▶ _Problem to solve_: Write out every one of the entries below, reproducing each line word for word with nothing changed.

▶ _Element and text location data_:
☆ ☆ ☆ ☆ ☆
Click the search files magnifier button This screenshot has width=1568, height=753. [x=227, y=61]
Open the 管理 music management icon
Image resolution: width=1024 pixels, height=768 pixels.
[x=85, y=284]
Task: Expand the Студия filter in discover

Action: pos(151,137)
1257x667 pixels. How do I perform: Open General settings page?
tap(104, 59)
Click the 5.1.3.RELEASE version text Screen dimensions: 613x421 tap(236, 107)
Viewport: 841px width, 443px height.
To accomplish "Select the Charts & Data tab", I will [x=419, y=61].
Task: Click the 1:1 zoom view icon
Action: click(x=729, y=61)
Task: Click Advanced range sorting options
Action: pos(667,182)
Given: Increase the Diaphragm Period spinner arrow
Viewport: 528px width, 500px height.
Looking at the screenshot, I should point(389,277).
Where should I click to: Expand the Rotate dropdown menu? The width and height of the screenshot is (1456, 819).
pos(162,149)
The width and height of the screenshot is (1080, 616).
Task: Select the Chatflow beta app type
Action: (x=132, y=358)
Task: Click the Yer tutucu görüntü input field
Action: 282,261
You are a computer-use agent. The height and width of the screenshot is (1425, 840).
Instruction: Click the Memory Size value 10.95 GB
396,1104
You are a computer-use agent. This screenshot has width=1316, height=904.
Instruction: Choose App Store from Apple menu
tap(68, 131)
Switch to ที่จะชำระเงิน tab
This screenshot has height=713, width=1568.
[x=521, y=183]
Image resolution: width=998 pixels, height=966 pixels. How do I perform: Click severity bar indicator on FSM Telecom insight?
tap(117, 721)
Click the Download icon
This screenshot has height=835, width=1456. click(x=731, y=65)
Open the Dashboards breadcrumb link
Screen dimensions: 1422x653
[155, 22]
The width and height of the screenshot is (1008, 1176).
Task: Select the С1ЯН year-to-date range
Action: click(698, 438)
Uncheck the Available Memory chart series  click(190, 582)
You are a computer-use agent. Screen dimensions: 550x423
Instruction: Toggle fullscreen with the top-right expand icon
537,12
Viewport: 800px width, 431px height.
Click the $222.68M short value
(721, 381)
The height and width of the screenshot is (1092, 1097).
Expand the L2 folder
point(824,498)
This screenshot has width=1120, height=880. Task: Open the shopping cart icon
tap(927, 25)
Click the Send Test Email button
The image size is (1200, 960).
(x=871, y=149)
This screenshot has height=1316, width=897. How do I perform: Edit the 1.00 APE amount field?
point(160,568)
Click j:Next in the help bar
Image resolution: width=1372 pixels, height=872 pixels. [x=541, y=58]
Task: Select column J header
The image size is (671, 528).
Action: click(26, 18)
☆ ☆ ☆ ☆ ☆
▶ _Solution for this exercise_:
Click the search files magnifier button This screenshot has width=1568, height=753. [x=227, y=61]
Open the 管理 music management icon
Image resolution: width=1024 pixels, height=768 pixels.
[x=85, y=284]
Task: Expand the Студия filter in discover

Action: pos(151,137)
1257x667 pixels. How do I perform: Open General settings page?
tap(104, 59)
Click the 5.1.3.RELEASE version text Screen dimensions: 613x421 tap(236, 107)
Viewport: 841px width, 443px height.
To accomplish "Select the Charts & Data tab", I will [x=419, y=61].
Task: Click the 1:1 zoom view icon
Action: click(x=729, y=61)
Task: Click Advanced range sorting options
Action: pos(667,182)
Given: Increase the Diaphragm Period spinner arrow
Viewport: 528px width, 500px height.
Looking at the screenshot, I should point(389,277).
Where should I click to: Expand the Rotate dropdown menu? The width and height of the screenshot is (1456, 819).
pos(162,149)
The width and height of the screenshot is (1080, 616).
Task: Select the Chatflow beta app type
Action: (x=132, y=358)
Task: Click the Yer tutucu görüntü input field
Action: 282,261
You are a computer-use agent. The height and width of the screenshot is (1425, 840).
Instruction: Click the Memory Size value 10.95 GB
396,1104
You are a computer-use agent. This screenshot has width=1316, height=904.
Instruction: Choose App Store from Apple menu
tap(68, 131)
Switch to ที่จะชำระเงิน tab
This screenshot has height=713, width=1568.
[x=521, y=183]
Image resolution: width=998 pixels, height=966 pixels. How do I perform: Click severity bar indicator on FSM Telecom insight?
tap(117, 721)
Click the Download icon
This screenshot has height=835, width=1456. click(x=731, y=65)
Open the Dashboards breadcrumb link
Screen dimensions: 1422x653
[155, 22]
The width and height of the screenshot is (1008, 1176).
Task: Select the С1ЯН year-to-date range
Action: click(698, 438)
Uncheck the Available Memory chart series  click(190, 582)
You are a computer-use agent. Screen dimensions: 550x423
Instruction: Toggle fullscreen with the top-right expand icon
537,12
Viewport: 800px width, 431px height.
Click the $222.68M short value
(721, 381)
The height and width of the screenshot is (1092, 1097).
Expand the L2 folder
point(824,498)
This screenshot has width=1120, height=880. Task: Open the shopping cart icon
tap(927, 25)
Click the Send Test Email button
The image size is (1200, 960).
(x=871, y=149)
This screenshot has height=1316, width=897. How do I perform: Edit the 1.00 APE amount field?
point(160,568)
Click j:Next in the help bar
Image resolution: width=1372 pixels, height=872 pixels. [x=541, y=58]
Task: Select column J header
The image size is (671, 528).
Action: click(26, 18)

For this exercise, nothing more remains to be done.